A MODEL FOR DETECTING SHORT CIRCUITS IN STATOR WINDINGS OF AN ELECTROMECHANICAL ENERGY CONVERTER
Keywords:
neural network, electromechanical power converter, phase short circuit, data processingAbstract
Electrical faults occurring in electromechanical energy converters mainly manifest in the operating characteristics of their windings. In this paper, a new approach to detecting and classifying phase short circuits in an electromechanical energy converter (EMC) based on an artificial neural network (ANN) is proposed. Characteristic dependencies of the EMC stator winding for single-phase, two-phase and two-phase short circuits on the neutral are obtained. The dynamics of change in the phase currents and voltages for various operating modes are obtained and studied. Based on the obtained data, the necessary database for testing and training is formed.
A block diagram of the algorithm for detecting and classifying the phase short circuits of in EMCs is developed. It consists of data evaluation and data training blocks. The data evaluation block collects, evaluates and creates a database of phase currents and voltages. Threshold values of short circuits are used to detect and classify their occurrence. Phase short circuits are detected using an artificial neural network created in the MATLAB environment. The obtained results were tested on the example of a synchronous generator.

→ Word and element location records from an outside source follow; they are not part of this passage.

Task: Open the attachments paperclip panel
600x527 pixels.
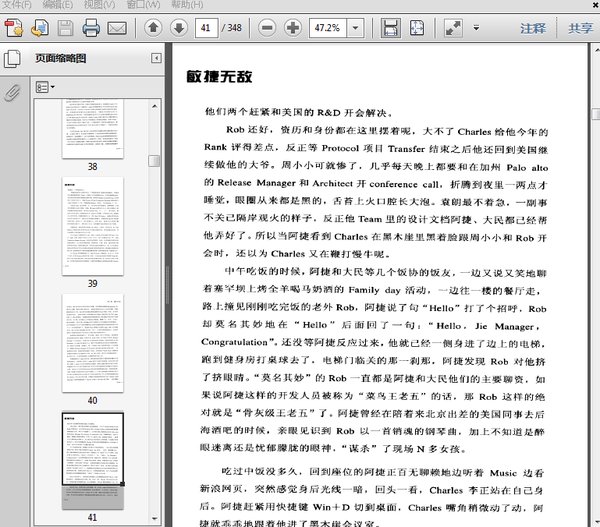Action: 14,92
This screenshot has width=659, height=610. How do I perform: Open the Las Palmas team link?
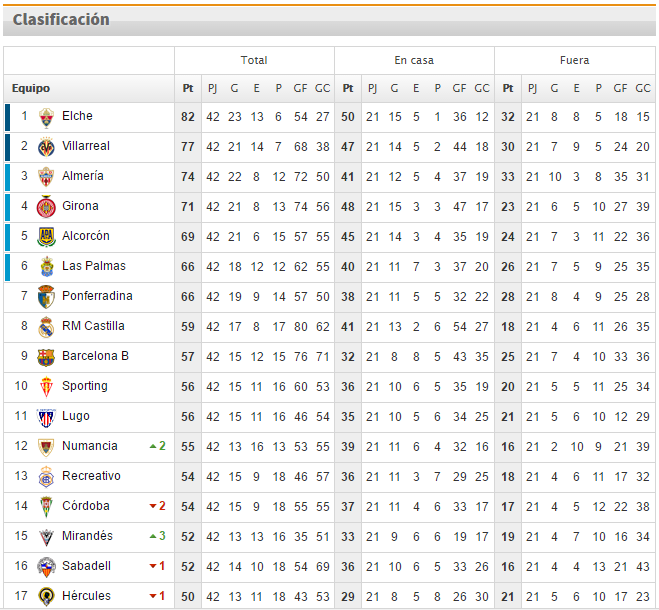pyautogui.click(x=94, y=266)
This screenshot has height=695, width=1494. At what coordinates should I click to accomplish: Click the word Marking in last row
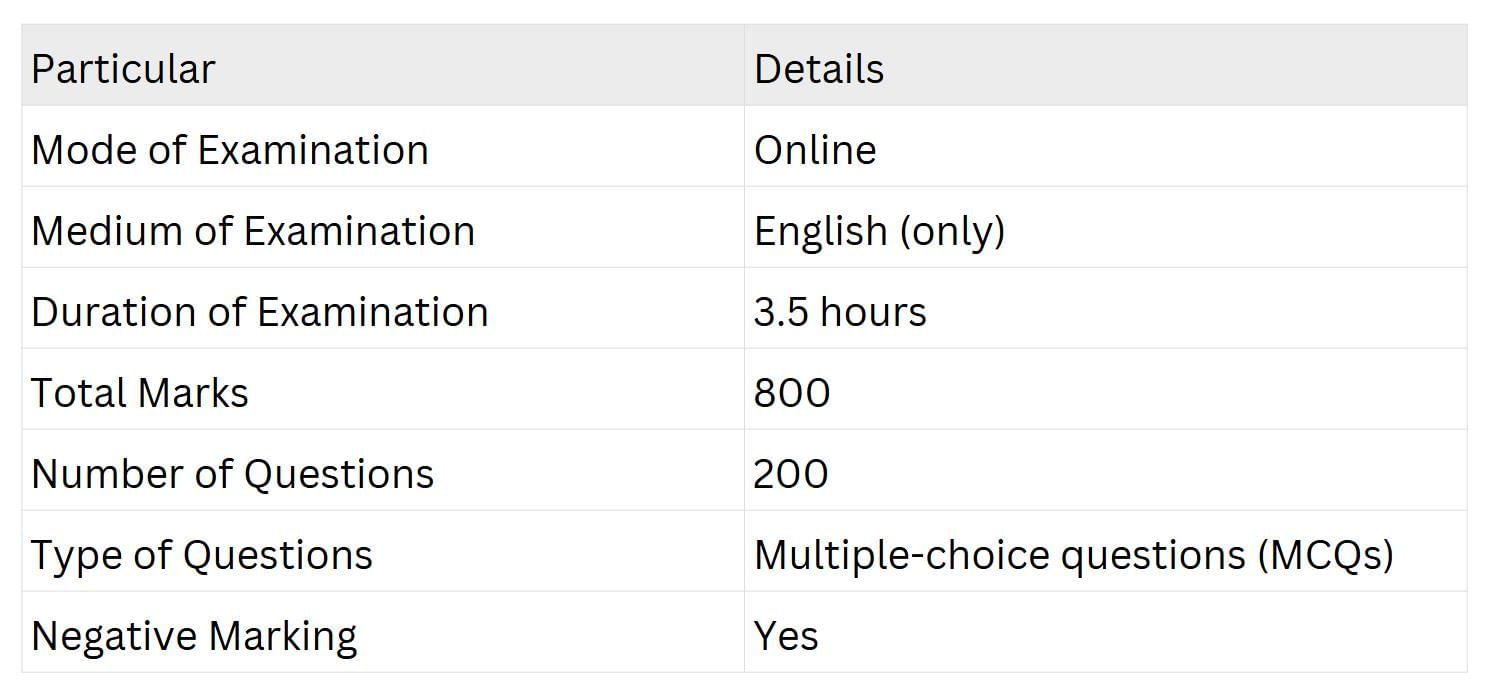pos(283,636)
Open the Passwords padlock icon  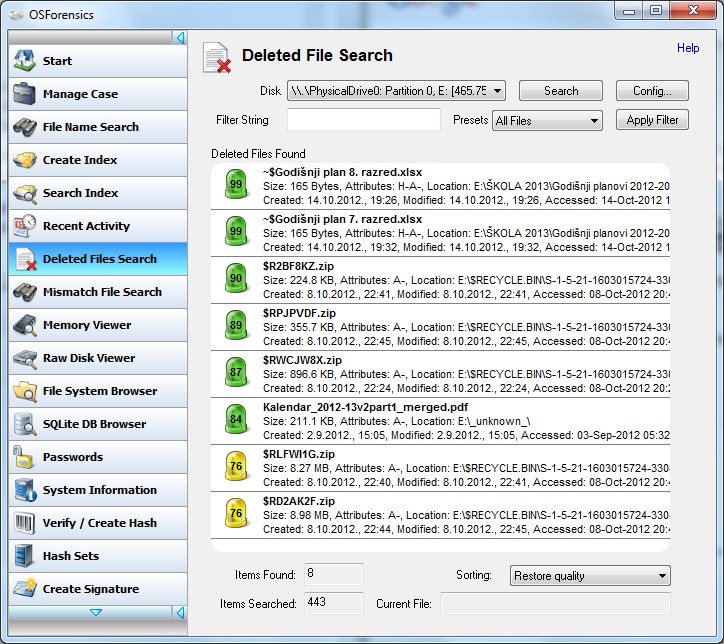click(25, 457)
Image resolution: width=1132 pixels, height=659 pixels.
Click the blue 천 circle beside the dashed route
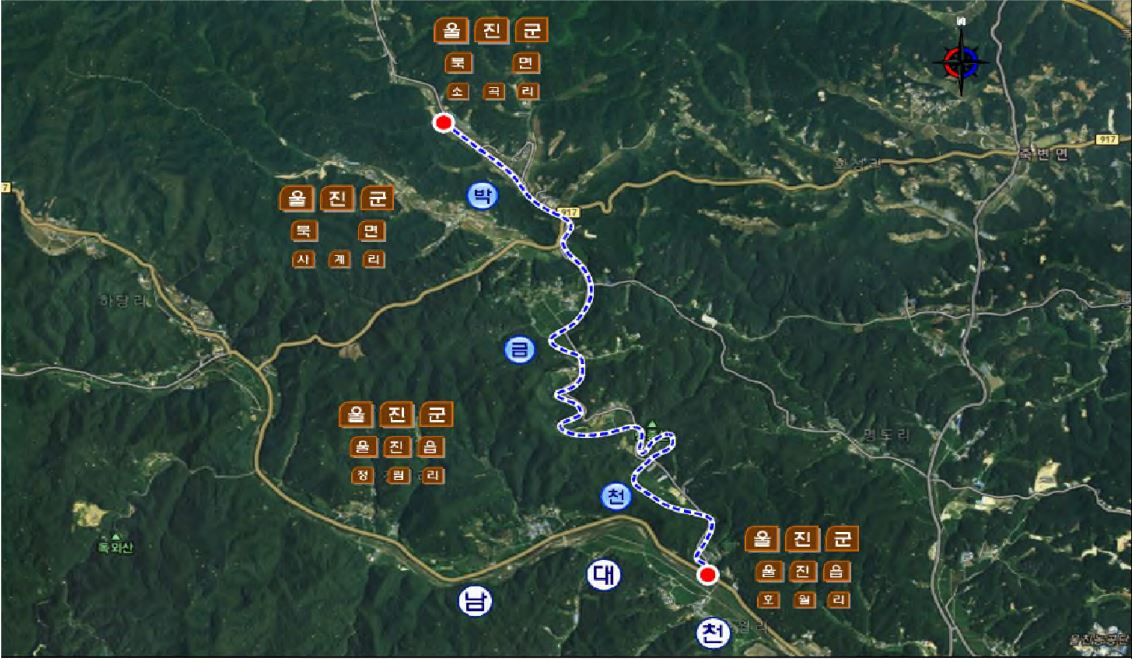point(616,497)
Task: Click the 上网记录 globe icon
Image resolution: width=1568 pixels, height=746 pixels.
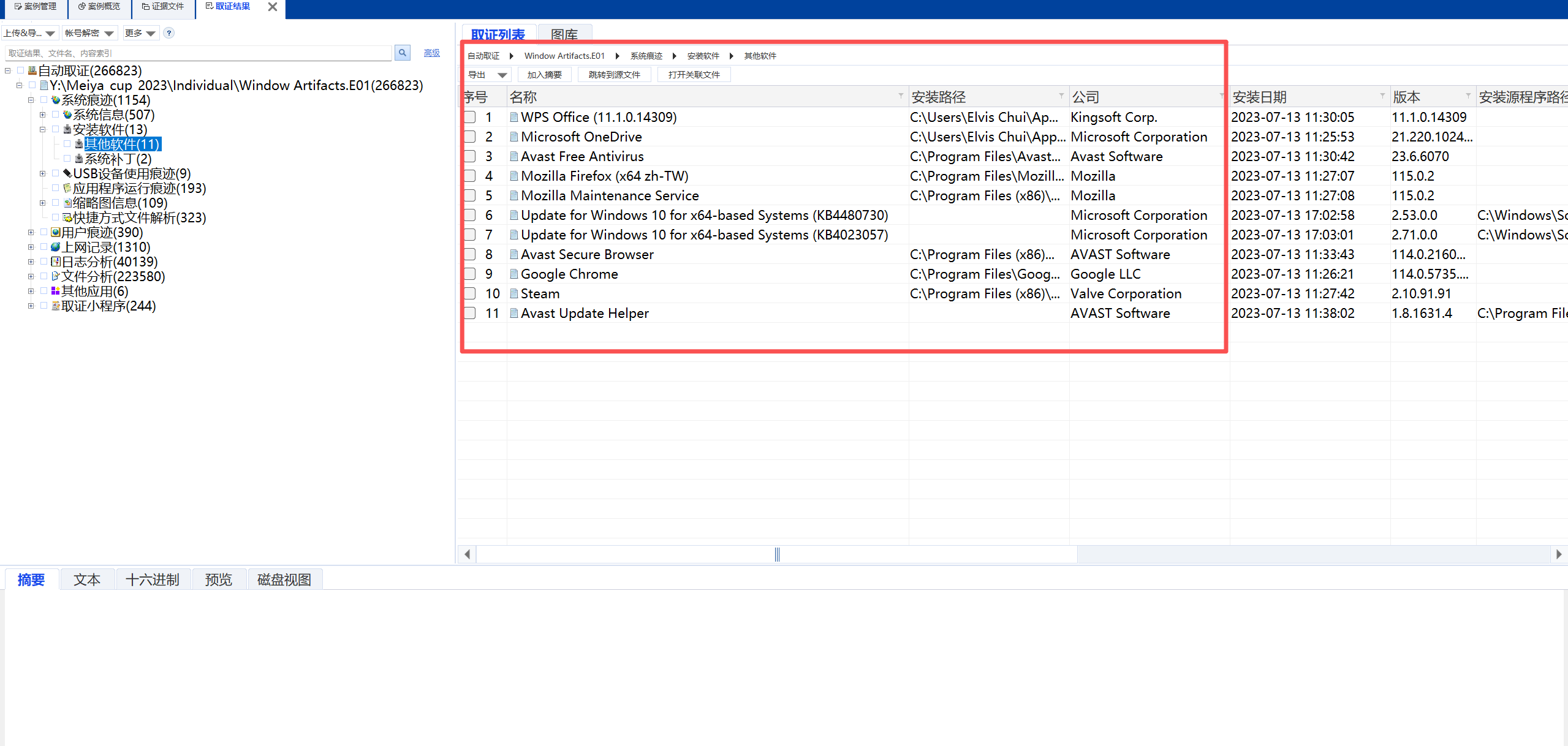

The developed artificial neural network has 4 layers. The number of input neurons is 48. They are obtained as a result of processing the variables Ia, Ib, Ic, Ua, Ub, Uc according to various criteria. The number appearing in the output neuron reveals the presence or absence of a short circuit. The high performance and accuracy of the constructed neural network are substantiated.
The results obtained can be successfully used to develop intelligent monitoring systems for electromechanical energy converters.